Sample profile (n=300): 51% female; age: 17% (18–22), 36% (23–40), 47% (>40). Descriptives (means; SDs): SQ 3.75 (0.91), SV 3.70 (0.93), CS 3.74 (0.90), PSC 3.80 (0.89), FSC 3.86 (0.91), RSC 3.76 (0.88), CL 3.81 (0.86). Measurement model: All retained items had satisfactory loadings; CR ranged 0.881–0.896; AVE 0.596–0.811; HTMT < 1.0, supporting reliability and validity. Structural model: R² ranged from 0.032 (RSC) to 0.761 (CL), indicating weak to strong explanatory power across constructs. Direct effects (Table 6; standardized β, p):

  • H1a SQ → SV: β=0.189, p=0.001 (supported); H1b SQ → CS: β=0.068, p=0.206 (not supported).
  • H2a SV → CS: β=0.533, p<0.001 (supported). H2b SV → CL: β=0.134, p=0.001 (supported). H2c SV → RSC: β=−0.029, p=0.664 (not supported). H2d SV → FSC: β=0.183, p=0.002 (supported). H2e SV → PSC: β=0.209, p=0.001 (supported).
  • H3a CS → CL: β=0.331, p<0.001 (supported). H3b CS → RSC: β=0.194, p=0.007 (supported). H3c CS → FSC: β=0.390, p<0.001 (supported). H3d CS → PSC: β=0.391, p<0.001 (supported).
  • H4 PSC → CL: β=0.445, p<0.001 (supported).
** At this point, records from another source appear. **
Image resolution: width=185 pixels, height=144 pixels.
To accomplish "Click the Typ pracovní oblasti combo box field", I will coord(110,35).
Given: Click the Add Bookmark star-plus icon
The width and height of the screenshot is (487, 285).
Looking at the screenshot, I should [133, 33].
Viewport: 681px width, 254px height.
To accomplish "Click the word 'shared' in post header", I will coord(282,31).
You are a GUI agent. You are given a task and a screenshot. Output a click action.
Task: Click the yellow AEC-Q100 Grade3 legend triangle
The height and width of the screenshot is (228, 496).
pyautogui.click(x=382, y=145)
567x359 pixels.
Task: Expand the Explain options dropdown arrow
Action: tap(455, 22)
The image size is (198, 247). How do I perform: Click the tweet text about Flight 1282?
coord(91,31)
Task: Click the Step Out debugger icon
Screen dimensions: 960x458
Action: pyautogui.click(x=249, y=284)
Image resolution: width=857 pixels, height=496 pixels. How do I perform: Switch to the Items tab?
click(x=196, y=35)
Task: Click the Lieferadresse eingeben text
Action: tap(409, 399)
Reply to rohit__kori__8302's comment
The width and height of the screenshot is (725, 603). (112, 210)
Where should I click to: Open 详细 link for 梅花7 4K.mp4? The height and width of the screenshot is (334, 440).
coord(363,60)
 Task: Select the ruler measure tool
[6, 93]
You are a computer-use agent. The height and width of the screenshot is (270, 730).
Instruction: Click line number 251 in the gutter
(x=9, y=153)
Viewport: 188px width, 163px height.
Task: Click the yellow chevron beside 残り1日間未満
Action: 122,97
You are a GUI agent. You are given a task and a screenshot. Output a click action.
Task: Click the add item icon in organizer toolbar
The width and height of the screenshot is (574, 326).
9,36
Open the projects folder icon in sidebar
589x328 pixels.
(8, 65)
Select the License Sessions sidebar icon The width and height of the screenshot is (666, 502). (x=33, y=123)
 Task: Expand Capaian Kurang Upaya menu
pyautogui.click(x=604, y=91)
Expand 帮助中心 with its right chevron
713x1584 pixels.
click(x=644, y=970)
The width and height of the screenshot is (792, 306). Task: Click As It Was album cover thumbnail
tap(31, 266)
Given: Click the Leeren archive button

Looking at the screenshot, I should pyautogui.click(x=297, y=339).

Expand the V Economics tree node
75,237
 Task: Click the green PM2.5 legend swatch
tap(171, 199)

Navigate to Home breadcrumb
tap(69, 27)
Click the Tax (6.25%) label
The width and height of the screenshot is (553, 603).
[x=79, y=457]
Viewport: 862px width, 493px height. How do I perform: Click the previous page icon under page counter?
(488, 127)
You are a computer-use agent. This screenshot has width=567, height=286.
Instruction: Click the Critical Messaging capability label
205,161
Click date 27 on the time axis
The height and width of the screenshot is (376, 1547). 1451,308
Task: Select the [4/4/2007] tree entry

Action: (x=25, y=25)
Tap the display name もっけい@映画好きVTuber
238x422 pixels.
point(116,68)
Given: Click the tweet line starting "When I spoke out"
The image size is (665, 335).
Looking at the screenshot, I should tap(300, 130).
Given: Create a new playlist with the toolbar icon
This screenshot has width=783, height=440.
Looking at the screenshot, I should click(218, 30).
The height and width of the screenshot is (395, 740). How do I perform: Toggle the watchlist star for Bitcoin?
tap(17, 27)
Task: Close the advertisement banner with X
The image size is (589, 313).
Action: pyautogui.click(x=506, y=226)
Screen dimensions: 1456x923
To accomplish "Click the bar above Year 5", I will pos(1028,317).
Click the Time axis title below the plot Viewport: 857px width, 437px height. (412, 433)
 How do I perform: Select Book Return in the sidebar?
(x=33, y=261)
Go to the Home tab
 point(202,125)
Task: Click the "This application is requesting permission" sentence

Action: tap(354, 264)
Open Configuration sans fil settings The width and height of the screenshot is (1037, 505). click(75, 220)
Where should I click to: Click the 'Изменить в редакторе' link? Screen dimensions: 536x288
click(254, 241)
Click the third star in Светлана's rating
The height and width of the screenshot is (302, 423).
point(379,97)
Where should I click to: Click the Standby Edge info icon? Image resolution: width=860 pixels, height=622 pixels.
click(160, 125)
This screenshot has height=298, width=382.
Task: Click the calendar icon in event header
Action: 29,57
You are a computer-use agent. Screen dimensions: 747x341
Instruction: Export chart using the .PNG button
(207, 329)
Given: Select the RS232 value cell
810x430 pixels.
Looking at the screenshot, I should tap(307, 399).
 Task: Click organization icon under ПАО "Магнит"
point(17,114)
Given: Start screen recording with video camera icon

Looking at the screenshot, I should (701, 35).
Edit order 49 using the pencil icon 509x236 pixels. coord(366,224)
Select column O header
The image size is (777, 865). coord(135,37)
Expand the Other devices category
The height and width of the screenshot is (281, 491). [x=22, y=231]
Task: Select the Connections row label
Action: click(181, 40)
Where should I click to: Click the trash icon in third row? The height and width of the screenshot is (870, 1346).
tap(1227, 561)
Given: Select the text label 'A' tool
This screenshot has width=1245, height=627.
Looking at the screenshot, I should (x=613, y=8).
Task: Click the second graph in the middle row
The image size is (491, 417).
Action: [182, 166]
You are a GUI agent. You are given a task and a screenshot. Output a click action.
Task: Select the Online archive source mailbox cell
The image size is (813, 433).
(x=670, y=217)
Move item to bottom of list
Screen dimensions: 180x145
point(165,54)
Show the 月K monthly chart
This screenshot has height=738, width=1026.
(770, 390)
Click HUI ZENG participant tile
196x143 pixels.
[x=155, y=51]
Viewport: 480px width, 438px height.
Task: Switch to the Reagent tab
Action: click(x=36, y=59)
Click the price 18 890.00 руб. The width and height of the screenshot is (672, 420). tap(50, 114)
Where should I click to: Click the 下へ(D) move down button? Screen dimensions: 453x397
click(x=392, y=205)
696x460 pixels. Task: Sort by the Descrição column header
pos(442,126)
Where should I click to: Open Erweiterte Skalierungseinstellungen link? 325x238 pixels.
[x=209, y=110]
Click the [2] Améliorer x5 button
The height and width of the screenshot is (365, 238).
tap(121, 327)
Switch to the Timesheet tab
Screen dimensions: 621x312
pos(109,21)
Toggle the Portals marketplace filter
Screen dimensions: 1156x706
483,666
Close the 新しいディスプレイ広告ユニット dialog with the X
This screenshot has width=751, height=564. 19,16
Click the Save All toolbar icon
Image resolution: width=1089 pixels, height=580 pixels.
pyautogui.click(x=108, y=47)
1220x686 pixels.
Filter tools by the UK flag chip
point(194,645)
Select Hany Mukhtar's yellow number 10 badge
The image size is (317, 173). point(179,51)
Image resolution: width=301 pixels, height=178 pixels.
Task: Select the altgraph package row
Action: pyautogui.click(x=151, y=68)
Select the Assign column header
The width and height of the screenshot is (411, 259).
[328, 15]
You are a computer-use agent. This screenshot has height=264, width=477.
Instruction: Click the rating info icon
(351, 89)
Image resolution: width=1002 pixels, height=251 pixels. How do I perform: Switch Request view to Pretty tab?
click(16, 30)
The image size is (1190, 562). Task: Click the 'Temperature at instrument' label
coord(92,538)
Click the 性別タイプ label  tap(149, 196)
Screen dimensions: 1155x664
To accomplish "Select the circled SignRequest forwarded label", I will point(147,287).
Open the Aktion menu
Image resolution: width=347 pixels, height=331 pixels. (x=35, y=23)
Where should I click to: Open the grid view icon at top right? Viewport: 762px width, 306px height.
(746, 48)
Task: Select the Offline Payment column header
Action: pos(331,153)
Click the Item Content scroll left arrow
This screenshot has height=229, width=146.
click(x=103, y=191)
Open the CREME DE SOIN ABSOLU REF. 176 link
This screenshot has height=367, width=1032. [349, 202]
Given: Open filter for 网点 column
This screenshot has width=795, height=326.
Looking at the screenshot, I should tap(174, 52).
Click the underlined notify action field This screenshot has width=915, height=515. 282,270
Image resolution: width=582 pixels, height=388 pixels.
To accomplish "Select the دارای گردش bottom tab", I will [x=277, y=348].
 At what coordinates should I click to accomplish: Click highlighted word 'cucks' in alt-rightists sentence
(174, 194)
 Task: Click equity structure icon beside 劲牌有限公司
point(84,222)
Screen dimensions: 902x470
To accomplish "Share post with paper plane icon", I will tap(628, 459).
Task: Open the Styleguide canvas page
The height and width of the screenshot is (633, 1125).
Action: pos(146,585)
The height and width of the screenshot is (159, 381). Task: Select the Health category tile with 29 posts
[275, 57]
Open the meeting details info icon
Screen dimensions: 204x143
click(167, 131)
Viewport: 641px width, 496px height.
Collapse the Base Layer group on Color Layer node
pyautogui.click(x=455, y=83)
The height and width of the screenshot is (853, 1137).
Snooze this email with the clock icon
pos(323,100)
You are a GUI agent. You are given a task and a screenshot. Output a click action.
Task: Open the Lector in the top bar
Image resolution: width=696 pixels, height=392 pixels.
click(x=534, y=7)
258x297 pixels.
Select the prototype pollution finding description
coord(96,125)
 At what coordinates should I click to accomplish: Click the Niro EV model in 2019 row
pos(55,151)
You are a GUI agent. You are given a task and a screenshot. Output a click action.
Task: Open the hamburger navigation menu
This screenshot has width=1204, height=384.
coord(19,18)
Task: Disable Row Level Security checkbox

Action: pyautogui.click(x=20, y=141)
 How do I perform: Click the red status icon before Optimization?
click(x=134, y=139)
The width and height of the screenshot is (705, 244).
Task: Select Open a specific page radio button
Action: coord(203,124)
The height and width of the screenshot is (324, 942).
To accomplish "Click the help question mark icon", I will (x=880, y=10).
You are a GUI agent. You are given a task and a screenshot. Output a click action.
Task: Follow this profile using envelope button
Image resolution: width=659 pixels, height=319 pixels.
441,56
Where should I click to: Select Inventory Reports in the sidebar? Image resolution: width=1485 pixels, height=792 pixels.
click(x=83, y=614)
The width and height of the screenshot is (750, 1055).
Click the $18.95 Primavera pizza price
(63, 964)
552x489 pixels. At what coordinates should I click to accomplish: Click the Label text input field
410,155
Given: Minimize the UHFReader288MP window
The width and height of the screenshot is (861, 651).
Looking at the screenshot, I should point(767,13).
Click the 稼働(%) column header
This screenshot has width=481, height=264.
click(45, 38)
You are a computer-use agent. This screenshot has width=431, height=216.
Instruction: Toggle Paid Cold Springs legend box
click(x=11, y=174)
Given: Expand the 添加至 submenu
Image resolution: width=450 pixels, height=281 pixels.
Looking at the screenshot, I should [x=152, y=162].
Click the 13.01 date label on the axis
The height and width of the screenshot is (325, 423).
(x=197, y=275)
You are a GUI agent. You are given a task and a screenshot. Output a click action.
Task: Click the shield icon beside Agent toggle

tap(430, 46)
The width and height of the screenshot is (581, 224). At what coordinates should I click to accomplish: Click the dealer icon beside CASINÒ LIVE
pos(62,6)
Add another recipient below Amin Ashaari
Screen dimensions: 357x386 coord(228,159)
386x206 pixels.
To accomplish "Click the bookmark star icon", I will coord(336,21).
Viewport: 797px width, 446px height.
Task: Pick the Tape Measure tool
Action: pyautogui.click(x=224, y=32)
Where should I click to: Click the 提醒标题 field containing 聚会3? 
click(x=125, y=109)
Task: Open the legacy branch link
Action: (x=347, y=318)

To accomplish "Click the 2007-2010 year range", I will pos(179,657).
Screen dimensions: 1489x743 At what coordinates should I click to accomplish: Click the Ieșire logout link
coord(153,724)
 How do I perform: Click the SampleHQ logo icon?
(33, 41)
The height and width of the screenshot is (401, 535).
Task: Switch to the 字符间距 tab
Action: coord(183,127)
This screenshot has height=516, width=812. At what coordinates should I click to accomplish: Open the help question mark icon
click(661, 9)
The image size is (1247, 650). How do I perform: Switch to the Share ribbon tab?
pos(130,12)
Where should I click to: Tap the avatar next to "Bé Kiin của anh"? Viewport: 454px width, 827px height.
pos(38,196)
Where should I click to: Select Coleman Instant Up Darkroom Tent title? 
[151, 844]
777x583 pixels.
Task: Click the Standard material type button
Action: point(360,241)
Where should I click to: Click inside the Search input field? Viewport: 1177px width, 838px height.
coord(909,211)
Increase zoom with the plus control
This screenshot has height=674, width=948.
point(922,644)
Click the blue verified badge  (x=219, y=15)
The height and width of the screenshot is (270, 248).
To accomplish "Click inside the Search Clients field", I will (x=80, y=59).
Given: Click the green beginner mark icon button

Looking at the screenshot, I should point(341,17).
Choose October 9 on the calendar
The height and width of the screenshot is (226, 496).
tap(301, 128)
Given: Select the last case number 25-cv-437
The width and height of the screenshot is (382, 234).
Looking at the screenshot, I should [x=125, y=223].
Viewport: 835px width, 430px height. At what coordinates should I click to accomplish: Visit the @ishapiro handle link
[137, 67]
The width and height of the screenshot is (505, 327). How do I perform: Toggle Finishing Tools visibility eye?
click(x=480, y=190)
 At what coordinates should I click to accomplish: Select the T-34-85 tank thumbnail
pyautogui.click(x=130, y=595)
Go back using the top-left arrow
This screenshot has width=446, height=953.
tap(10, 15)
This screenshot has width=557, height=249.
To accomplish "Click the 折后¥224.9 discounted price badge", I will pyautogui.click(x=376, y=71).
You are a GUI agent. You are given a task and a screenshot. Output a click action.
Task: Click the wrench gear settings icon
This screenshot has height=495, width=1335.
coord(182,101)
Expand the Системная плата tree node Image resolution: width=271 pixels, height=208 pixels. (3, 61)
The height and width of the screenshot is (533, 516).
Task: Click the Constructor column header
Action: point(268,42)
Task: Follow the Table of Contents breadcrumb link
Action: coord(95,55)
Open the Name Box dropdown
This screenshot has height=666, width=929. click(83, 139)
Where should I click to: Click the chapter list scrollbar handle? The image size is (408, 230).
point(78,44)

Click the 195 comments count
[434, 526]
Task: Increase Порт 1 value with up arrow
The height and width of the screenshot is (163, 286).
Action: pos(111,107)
H5 FSC → CL: β=0.158, p<0.001 (supported). H6 RSC → CL: β=0.090, p=0.002 (supported). Mediations:
  • SV → CL via SCs (Table 7/9): Partial mediation via FSC (indirect β=0.029, p=0.018) and PSC (indirect β=0.093, p=0.004); no mediation via RSC (indirect β=−0.003, p=0.681).
  • CS → CL via SCs (Table 8/9): Partial mediation via FSC (indirect β=0.061, p=0.007), PSC (indirect β=0.174, p<0.001), and RSC (indirect β=0.017, p=0.050).
  • Additional implied mediations consistent with hypotheses: SV mediates SQ → CS; CS mediates SV → CL. Predictive relevance (Q²): Q² > 0 for CL, CS, FSC, PSC, RSC, SV, indicating predictive relevance (except SQ, which is not reported as having Q² > 0).
Discussion

The findings address the research questions by showing that SQ influences SV (but not CS directly), SV and CS both contribute to CL, and all three switching costs directly increase CL. Crucially, switching costs function as mediators strengthening the translation of value and satisfaction into loyalty: PSC and FSC partially mediate the SV–CL link, and PSC, FSC, and RSC partially mediate the CS–CL link. This clarifies mixed prior evidence by disaggregating SC into procedural, financial, and relational dimensions. In private healthcare, procedural barriers exhibit the strongest effect on CL, suggesting that time/effort and process complexity meaningfully deter switching. Conceptually, the results support a pathway in which SQ enhances SV, which increases CS, and, together with switching barriers, fosters CL. This underscores the role of co-created value and relationship investments: positive service encounters and added benefits deepen relational ties and, combined with switching barriers, help convert satisfaction into enduring loyalty.

Conclusion

In Vietnam’s private healthcare context, customer loyalty is driven by perceived service value, satisfaction, and switching costs. SQ enhances SV, which in turn increases CS; both SV and CS positively affect CL. PSC, FSC, and RSC directly increase CL. Mediation analyses show that: (a) CS partially mediates the effect of SV on CL; (b) PSC and FSC partially mediate the effect of SV on CL; (c) PSC, FSC, and RSC partially mediate the effect of CS on CL; and (d) SV mediates the effect of SQ on downstream outcomes. The study contributes by jointly modeling three-dimensional SCs as mediators in healthcare, evidencing especially strong roles for procedural and financial barriers. Future research should extend to other regions/sectors, employ longitudinal designs to capture dynamics among SV, SQ, CS, SC, and CL, and use probability sampling to enhance generalizability.

Limitations

The study is limited to private healthcare users in Ho Chi Minh City, constraining geographic and sectoral generalizability. The cross-sectional survey design precludes causal and temporal inferences. Convenience sampling limits external validity. Future studies should include broader regions and public sector providers, employ longitudinal data, and adopt probability sampling (e.g., stratified or cluster sampling).